From Aachen down to Antarctica and up into space
One of them is the high-efficiency head for fast melting probes, developed and optimized at the Physics Institute III B to perform thermal drilling through glaciers, polar ice shields, and – one day – icy moons. As of today, patents for the technology have been granted in Germany, the US, China, and Russia; additional patent applications have been filed in Europe and India.
Recently, the patented RWTH technology was tested in the TRIPLE-IceCraft expedition in Antarctica to do a first important step to explore subglacial lakes. Being isolated from the outside world by thick layers of ice, these sub-terrestrial ecosystems are believed to be home to unique microbial life. Studying such life, however, not only requires thermal drills to move in a fast and energy-efficient way, but also relies on samples free of any contamination by microorganisms from the surface.
That’s why in 2018, the German Space Agency at DLR (German Aerospace Center) launched the TRIPLE project (Technologies for Rapid Ice Penetration and subglacial Lake Exploration). Since then, a team of RWTH researchers and engineers from the GSI GmbH from Aachen have been working on the development of an efficient, autonomous robotic system, the TRIPLE-IceCraft, for the contamination-free exploration of subglacial lakes.

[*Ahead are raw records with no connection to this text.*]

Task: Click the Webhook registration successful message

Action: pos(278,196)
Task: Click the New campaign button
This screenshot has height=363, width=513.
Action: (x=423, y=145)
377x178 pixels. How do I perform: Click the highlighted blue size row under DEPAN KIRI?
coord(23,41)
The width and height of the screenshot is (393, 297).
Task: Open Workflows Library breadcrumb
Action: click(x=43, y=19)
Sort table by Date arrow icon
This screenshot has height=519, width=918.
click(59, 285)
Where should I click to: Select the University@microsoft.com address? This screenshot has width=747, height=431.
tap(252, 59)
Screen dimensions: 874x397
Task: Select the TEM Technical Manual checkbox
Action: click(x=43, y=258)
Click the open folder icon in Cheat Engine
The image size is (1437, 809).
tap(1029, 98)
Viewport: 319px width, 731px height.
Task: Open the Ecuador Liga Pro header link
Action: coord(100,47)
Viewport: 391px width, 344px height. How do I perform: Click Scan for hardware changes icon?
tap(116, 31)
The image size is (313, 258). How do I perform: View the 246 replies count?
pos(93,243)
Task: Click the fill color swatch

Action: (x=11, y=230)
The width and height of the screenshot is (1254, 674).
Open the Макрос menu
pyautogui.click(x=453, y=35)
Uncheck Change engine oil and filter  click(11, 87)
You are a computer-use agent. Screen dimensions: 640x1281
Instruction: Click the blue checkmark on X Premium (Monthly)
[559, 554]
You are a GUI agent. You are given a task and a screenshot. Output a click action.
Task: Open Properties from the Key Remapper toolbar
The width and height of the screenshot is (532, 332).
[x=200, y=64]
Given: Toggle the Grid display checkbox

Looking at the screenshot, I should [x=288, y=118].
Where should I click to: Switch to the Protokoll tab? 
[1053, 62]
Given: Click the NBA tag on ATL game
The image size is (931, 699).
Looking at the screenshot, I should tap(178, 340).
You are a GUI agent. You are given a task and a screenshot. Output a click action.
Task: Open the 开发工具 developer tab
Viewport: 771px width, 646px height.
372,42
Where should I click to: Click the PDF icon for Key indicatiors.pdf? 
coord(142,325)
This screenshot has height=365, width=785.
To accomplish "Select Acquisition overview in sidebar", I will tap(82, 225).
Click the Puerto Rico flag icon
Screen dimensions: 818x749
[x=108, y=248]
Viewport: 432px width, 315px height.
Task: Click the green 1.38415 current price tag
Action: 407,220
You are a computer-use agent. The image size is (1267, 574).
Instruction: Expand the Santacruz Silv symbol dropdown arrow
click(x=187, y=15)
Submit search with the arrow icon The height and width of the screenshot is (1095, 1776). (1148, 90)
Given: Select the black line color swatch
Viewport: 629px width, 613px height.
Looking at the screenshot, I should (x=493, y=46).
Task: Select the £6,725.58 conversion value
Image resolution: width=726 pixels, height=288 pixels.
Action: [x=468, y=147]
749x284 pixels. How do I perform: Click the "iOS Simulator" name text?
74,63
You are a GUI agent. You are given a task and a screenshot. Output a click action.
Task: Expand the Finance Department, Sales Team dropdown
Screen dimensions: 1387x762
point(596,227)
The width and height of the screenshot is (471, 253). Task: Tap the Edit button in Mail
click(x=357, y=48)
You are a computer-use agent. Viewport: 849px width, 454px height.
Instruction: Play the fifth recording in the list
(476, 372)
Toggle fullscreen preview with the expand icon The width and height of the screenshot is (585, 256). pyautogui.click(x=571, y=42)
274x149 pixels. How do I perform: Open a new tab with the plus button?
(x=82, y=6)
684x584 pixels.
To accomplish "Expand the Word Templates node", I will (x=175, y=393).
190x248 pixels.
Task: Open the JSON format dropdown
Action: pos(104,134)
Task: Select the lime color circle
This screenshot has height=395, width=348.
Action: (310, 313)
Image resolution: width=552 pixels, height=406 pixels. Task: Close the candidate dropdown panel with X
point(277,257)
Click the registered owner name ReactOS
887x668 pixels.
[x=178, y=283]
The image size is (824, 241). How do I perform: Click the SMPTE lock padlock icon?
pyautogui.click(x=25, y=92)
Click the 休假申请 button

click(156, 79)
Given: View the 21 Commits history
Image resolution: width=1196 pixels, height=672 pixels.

In February, the TRIPLE-IceCraft expedition set out to prove that the innovative RWTH technology can perform under the extreme conditions of the Ekstrom Ice Shelf in Antarctica. After months of preparation, RWTH researchers Dr. Dirk Heinen, Jan Audehm, Dr. Simon Zierke, and Fabian Schöttler (GSI GmbH) took the melting probe to the other side of world to conduct the first real-life tests. The team spent six weeks at the Alfred Wegener Institute's (AWI) Neumayer Station III, gaining many valuable insights throughout their drills.
Back home in Aachen, the team is now evaluating the data gathered during the drills, and further optimizing the technology to eventually go back to Antarctica and resume testing. One day, the team hopes to send the TRIPLE-IceCraft to space in order to explore the oceans beneath the ice crust of the icy moons Europa and Enceladus.
The story of TRIPLE-IceCraft is a great example of how pioneering RWTH IP can be used to challenge the status quo in science and make a lasting impact on society. We are proud to support RWTH researchers in turning their pioneering IP into innovation with impact. Congratulations to the TRIPLE-IceCraft team on this impressive milestone!